#### TEXTE
Rencontré à Aubervilliers, ce récupérateur de ferraille nous précise qu'il est français. Auparavant, il travaillait dans le bâtiment. Sous-payé, il ne gagnait pas assez d'argent pour nourrir sa famille. Il a donc quitté son emploi pour parcourir l'agglomération parisienne en quête de métaux à revendre, Aubervilliers, juin 2018. © Pascal Garret
Rencontré à Aubervilliers, ce récupérateur de ferraille nous précise qu'il est français. Auparavant, il travaillait dans le bâtiment. Sous-payé, il ne gagnait pas assez d'argent pour nourrir sa famille. Il a donc quitté son emploi pour parcourir l'agglomération parisienne en quête de métaux à revendre, Aubervilliers, juin 2018. © Pascal Garret

Cette enquête ethnographique nous plonge dans le quotidien de celles et ceux qui « font la ferraille », une économie informelle, voire illégale, indispensable au fonctionnement d’une industrie mondialisée et lucrative. Mais le savoir-faire de ces « indésirables » est l’objet de nombreuses exploitations et encore davantage lorsqu’il s’agit des Roms.
########
- OBJECTIF 1:
Selon le texte sur les récupérateurs de ferraille, dans quel secteur l'homme rencontré à Aubervilliers travaillait-il auparavant ?
- OBJECTIF 2:
Indiquez si chacune des affirmations suivantes concorde avec le texte sur les récupérateurs de ferraille, en répondant par oui ou par non et en citant les mots du texte qui tranchent : (a) l'homme rencontré à Aubervilliers a quitté son emploi faute d'un salaire suffisant ; (b) l'enquête décrit la récupération de ferraille comme accessoire pour l'industrie ; (c) l'homme rencontré à Aubervilliers se dit rom.
- OBJECTIF 3:
Poursuivez le texte sur les récupérateurs de ferraille après sa dernière phrase.
#### DONNÉES FOURNIES
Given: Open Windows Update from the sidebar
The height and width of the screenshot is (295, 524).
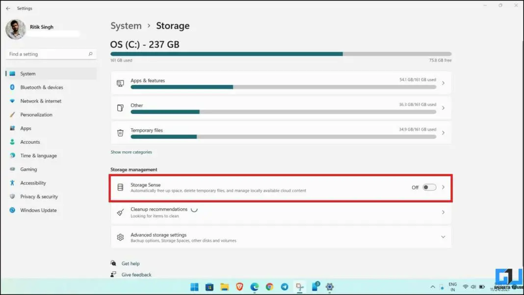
########
- RÉSULTAT 1:
Dans le bâtiment.

- RÉSULTAT 2:
(a) Oui : « Sous-payé, il ne gagnait pas assez d'argent pour nourrir sa famille. Il a donc quitté son emploi ».
(b) Non : « indispensable au fonctionnement d’une industrie mondialisée et lucrative ».
(c) Non : « nous précise qu'il est français ».

- RÉSULTAT 3:
« Je travaille dans la ferraille de 7 heures à 23 heures, presque tous les jours. J’ai la liste des encombrants de tous les départements et on n’arrête pas de tourner. On trouve, même si parfois on ne gagne presque rien […]. Quand on revient ici, on a une petite place pour faire le tri et démonter, et ça pose des problèmes avec les voisins. Quand on trouve un appareil qui marche, on le revend et c’est mieux, sinon on revend au ferrailleur […]. Il y a beaucoup de compétition entre les gens qui font les encombrants ; si tu viens tous les jours ramasser, tu vois tout le monde tourner, tout le temps. » Simon est Roumain. Arrivé dans un bidonville de la banlieue parisienne en 2009 et depuis relogé par la municipalité, il témoigne combien la collecte, le bricolage et la revente de matériaux recyclables et d’encombrants constituent une activité qui est loin d’être marginale1. Pourtant, la collecte se déploie dans des marges urbaines (bidonvilles, friches, squats, quelques sites de relogement) et les personnes qui s’y adonnent sont elles-mêmes considérées comme marginales dans les représentations collectives et institutionnelles : migrants sans papiers, Roms au statut précaire (souvent confondus avec les gens du voyage), mais aussi Français modestes.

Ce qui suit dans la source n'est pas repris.